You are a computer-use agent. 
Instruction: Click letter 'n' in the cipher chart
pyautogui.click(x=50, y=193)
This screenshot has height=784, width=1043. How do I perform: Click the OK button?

--

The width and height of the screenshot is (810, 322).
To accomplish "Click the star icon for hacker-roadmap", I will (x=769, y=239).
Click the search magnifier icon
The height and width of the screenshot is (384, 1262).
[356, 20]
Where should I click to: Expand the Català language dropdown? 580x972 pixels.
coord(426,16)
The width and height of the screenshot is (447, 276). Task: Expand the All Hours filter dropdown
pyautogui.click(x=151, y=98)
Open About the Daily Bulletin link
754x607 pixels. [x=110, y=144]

--

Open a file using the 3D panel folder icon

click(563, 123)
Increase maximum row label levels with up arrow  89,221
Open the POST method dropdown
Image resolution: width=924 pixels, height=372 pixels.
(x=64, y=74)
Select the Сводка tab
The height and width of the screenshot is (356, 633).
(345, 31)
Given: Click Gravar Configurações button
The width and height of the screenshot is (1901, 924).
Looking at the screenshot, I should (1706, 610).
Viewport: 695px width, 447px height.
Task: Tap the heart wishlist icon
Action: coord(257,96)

**What to produce**
Look through the material above and print exactly the lines from the one containing "You are a computer-use agent." to the one containing "This screenshot has", both included, and nothing more.

**Solution to this problem**
You are a computer-use agent. 
Instruction: Click letter 'n' in the cipher chart
pyautogui.click(x=50, y=193)
This screenshot has height=784, width=1043. How do I perform: Click the OK button?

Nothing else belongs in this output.